▶ [Selection]:
------------------------------------

DigiMixer: Protocols

Despite this blog series going very slowly, the DigiMixer project itself has certainly not been stalled. Over the last year, I've added support for various additional mixers, as well as improving the support for some of the earlier ones, and performing quite a lot of refactoring.

DigiMixer now supports the following mixers, to a greater or lesser extent:

• Behringer X series (tested with XR16, XR18, X-32R) and Midas M series (only tested with M32R, but I expect it to be identical to the X series)
• Harman Soundcraft Ui series (tested with Ui24R)
• Allen & Heath Qu series (tested with Qu-SB, including the AR84 stage box)
• Allen & Heath CQ series (tested with CQ-20B)
• RCF M-18
• Mackie DL series (tested with DL16S and DL32R, which proved significantly difference)
• Yamaha DM series (tested with DM-3)
• PreSonus StudioLive Series III (tested with 16R)

In order to support each mixer, we have to be able to communicate with it. The only sort of standardised" protocol used by the above mixers is OSC (Open Sound Control) - and that's still only a matter of standardising what an OSC message looks like, not what the various addresses and values mean. Some mixers support MIDI to a certain extent, sometimes even with documentation around how that support works. (Again, there's no one standard for how MIDI integration in a mixer should" be implemented - it's not like MIDI on actual instruments where you can reasonably expect a given MIDI message to mean play middle C".) That's useful in terms of integration within a DAW, but none of the mixers I've seen so far provide sufficient control via MIDI to meet DigiMixer's needs.

This post will go into a little detail about the protocols I've encountered so far, what we actually need for DigiMixer, and some practical aspects of how I've been reverse engineering the protocols.

------------------------------------

▶ [Material provided]:
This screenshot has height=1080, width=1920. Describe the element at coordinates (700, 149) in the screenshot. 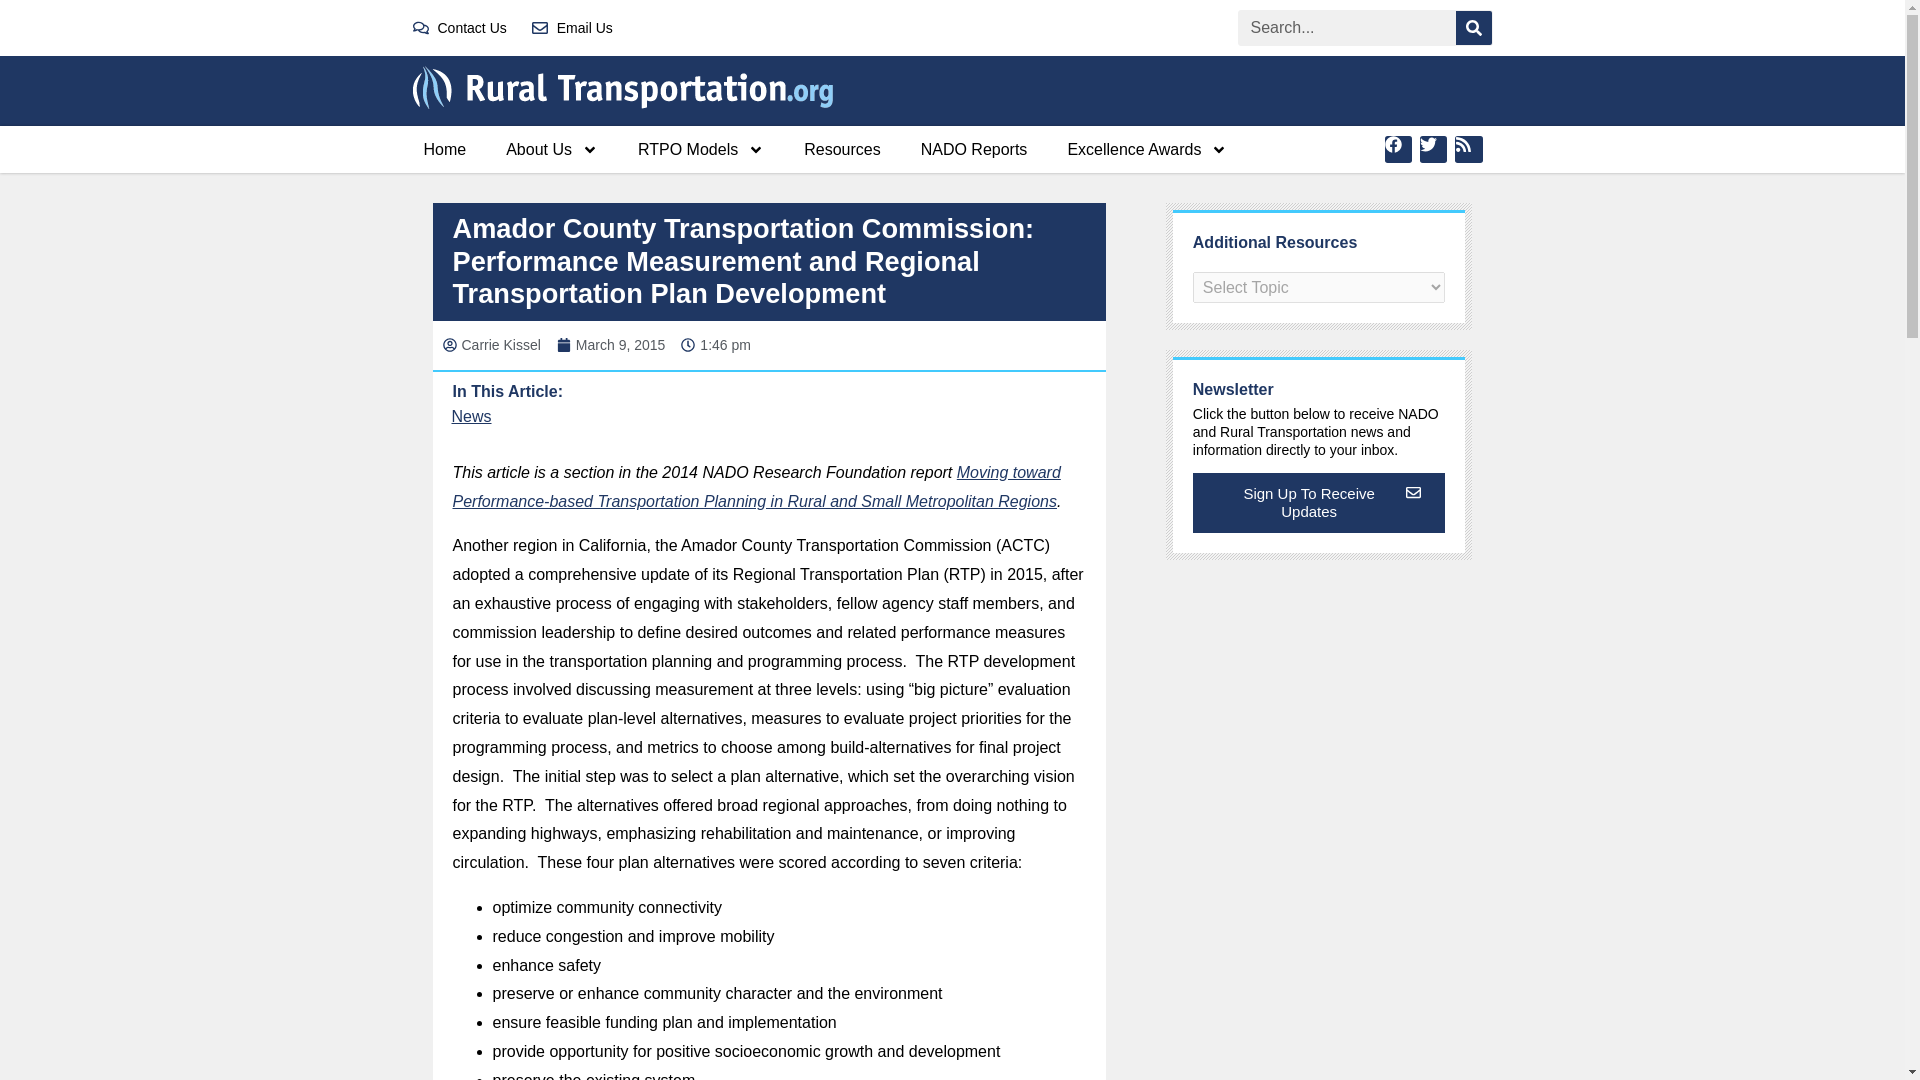

I see `RTPO Models` at that location.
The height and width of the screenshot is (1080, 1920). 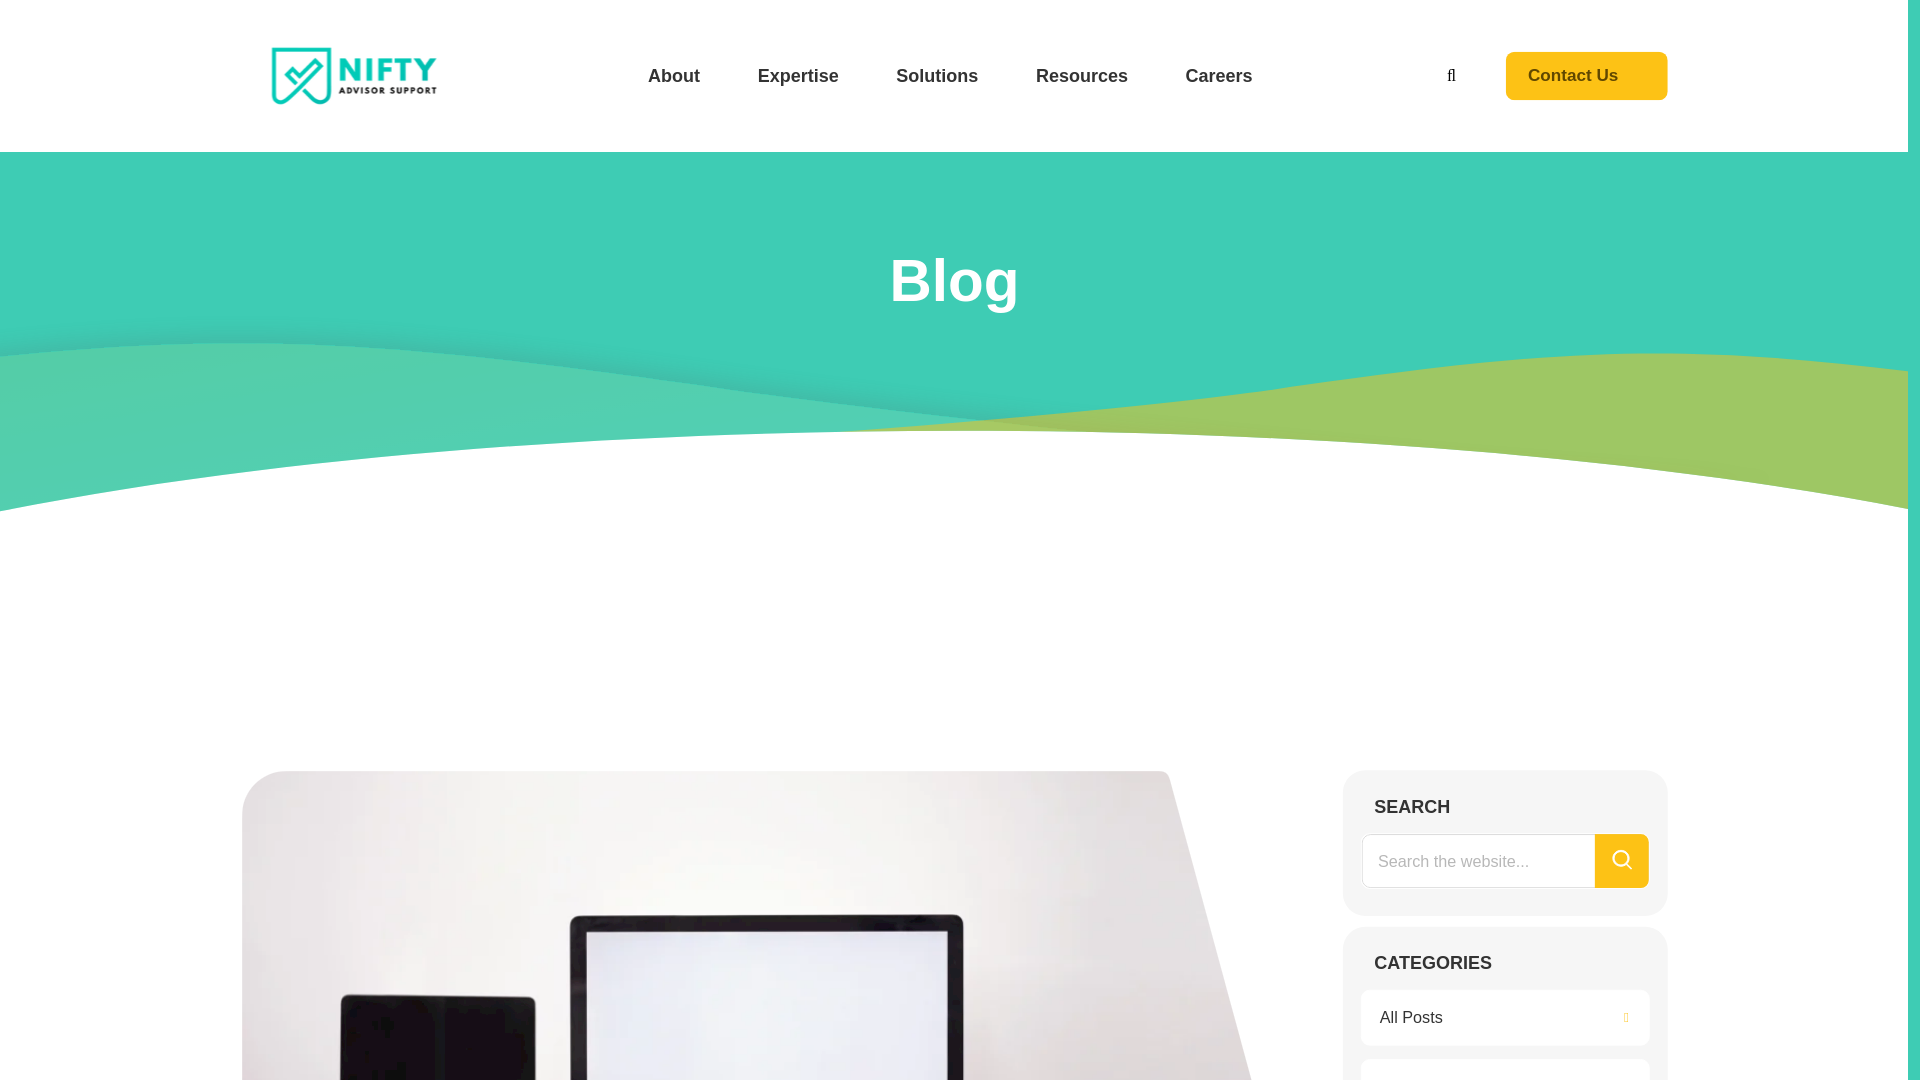 I want to click on Expertise, so click(x=801, y=76).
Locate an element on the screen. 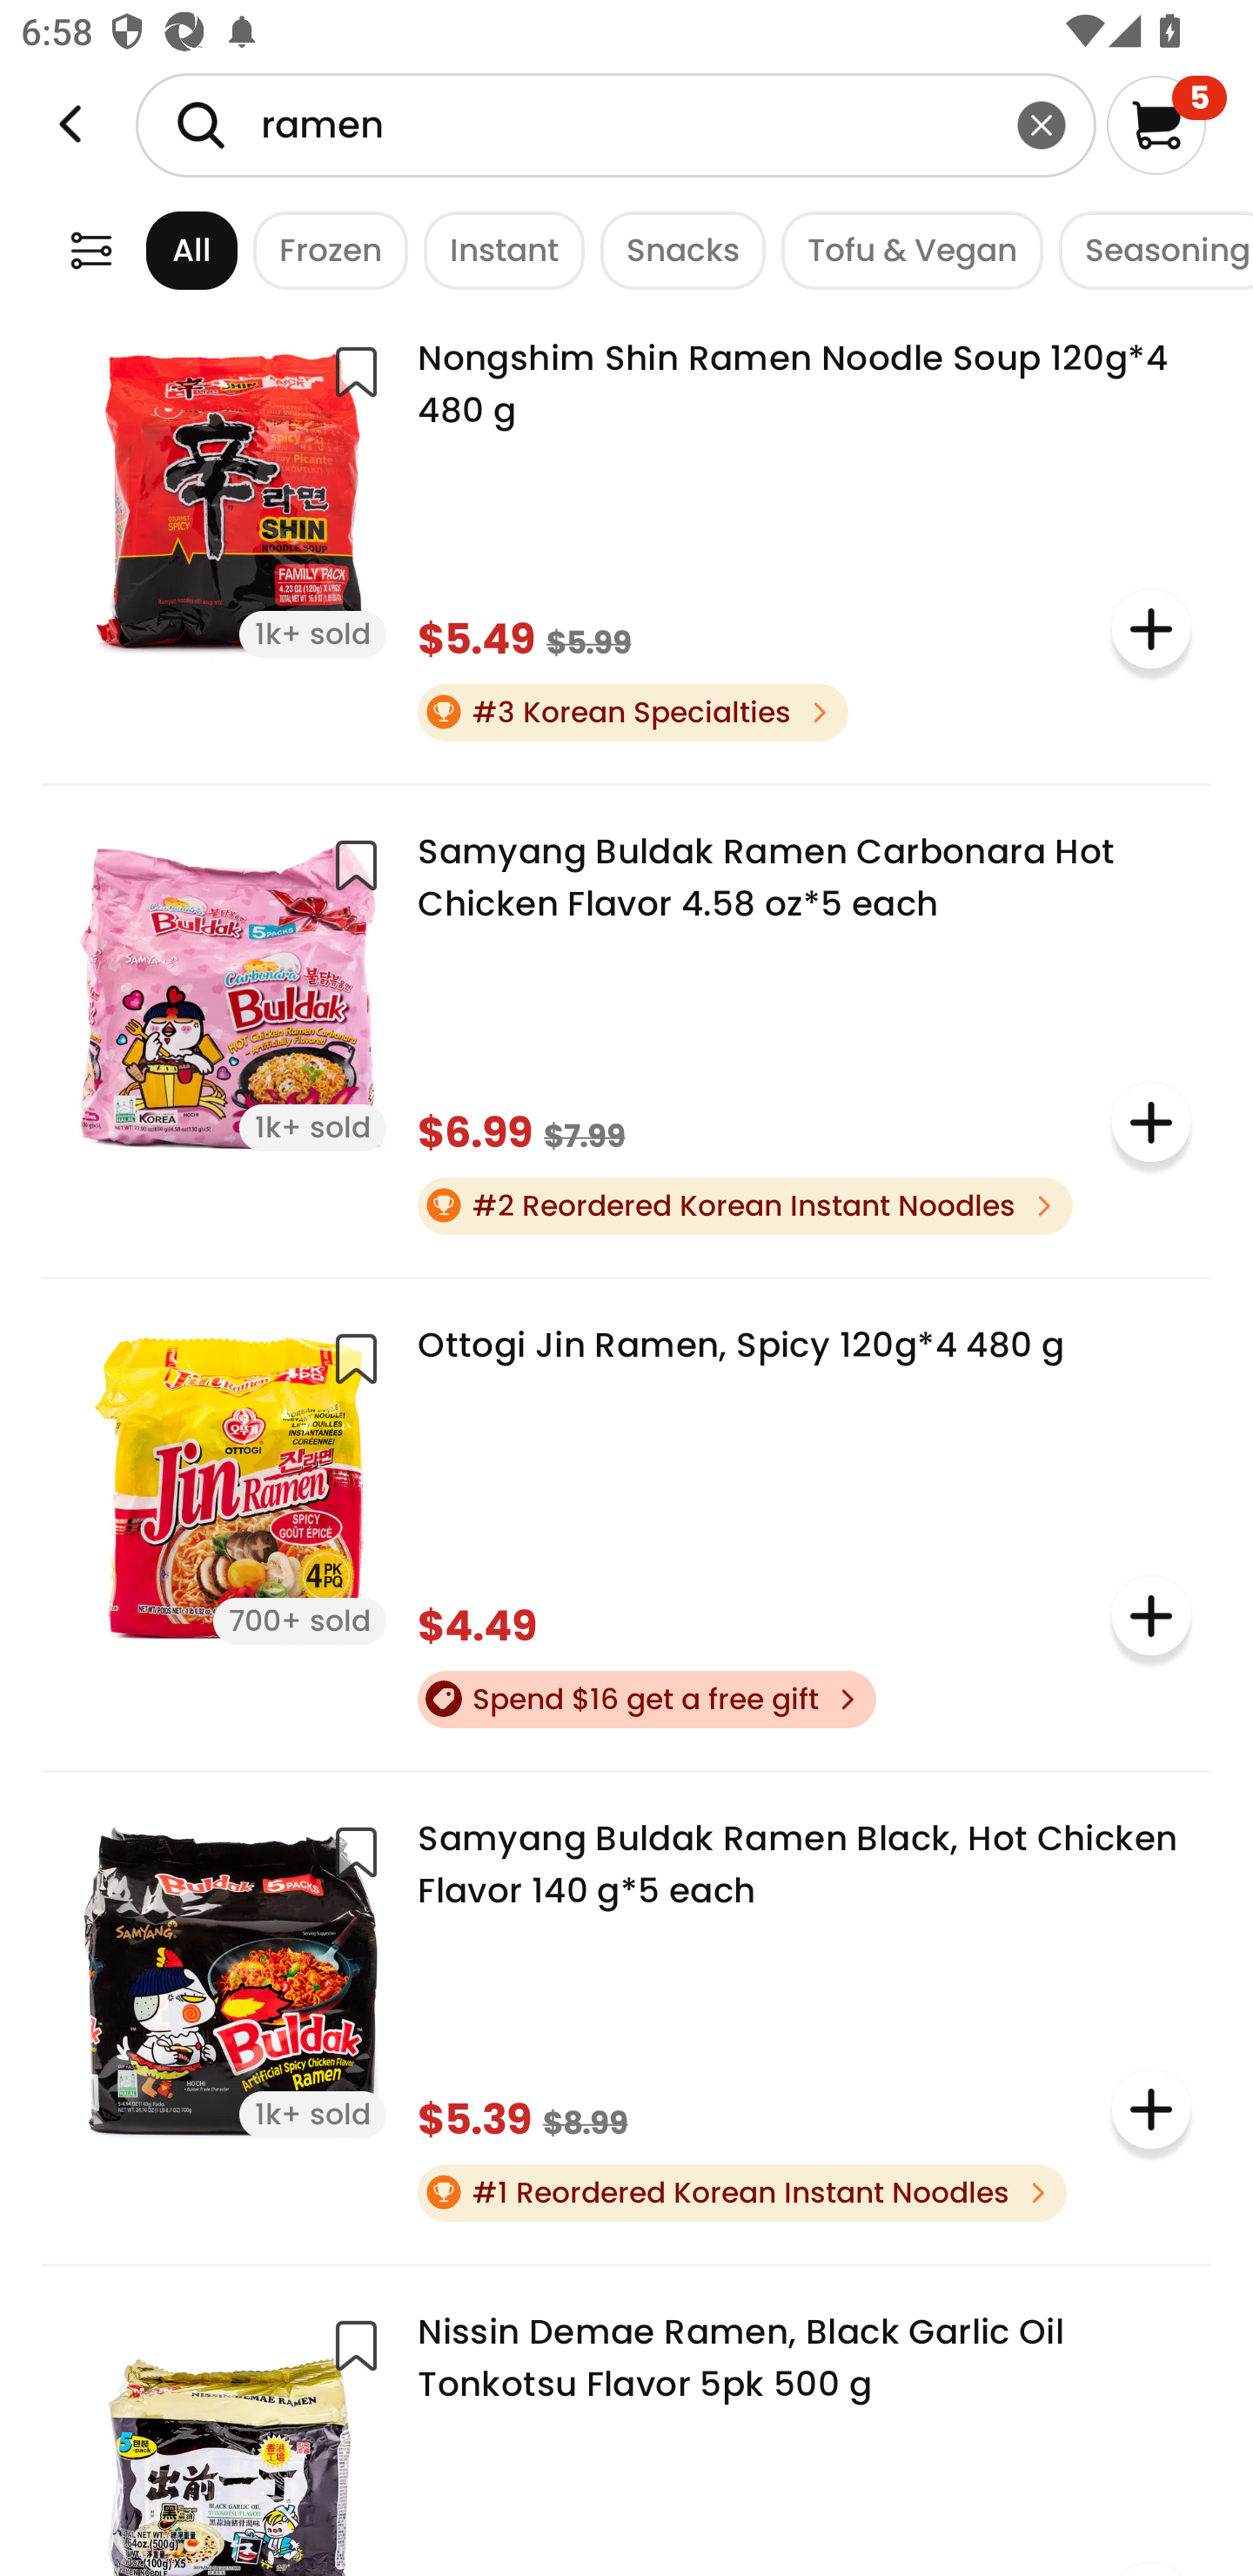  5 is located at coordinates (1166, 124).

------------------------------------

▶ [Required task]:
Edit the DigiMixer protocols post: give its text between "In order to" and "meet DigiMixer's needs.", inclusive, with "DAW" changed to "digital audio workstation".

▶ [Response]:
In order to support each mixer, we have to be able to communicate with it. The only sort of standardised" protocol used by the above mixers is OSC (Open Sound Control) - and that's still only a matter of standardising what an OSC message looks like, not what the various addresses and values mean. Some mixers support MIDI to a certain extent, sometimes even with documentation around how that support works. (Again, there's no one standard for how MIDI integration in a mixer should" be implemented - it's not like MIDI on actual instruments where you can reasonably expect a given MIDI message to mean play middle C".) That's useful in terms of integration within a digital audio workstation, but none of the mixers I've seen so far provide sufficient control via MIDI to meet DigiMixer's needs.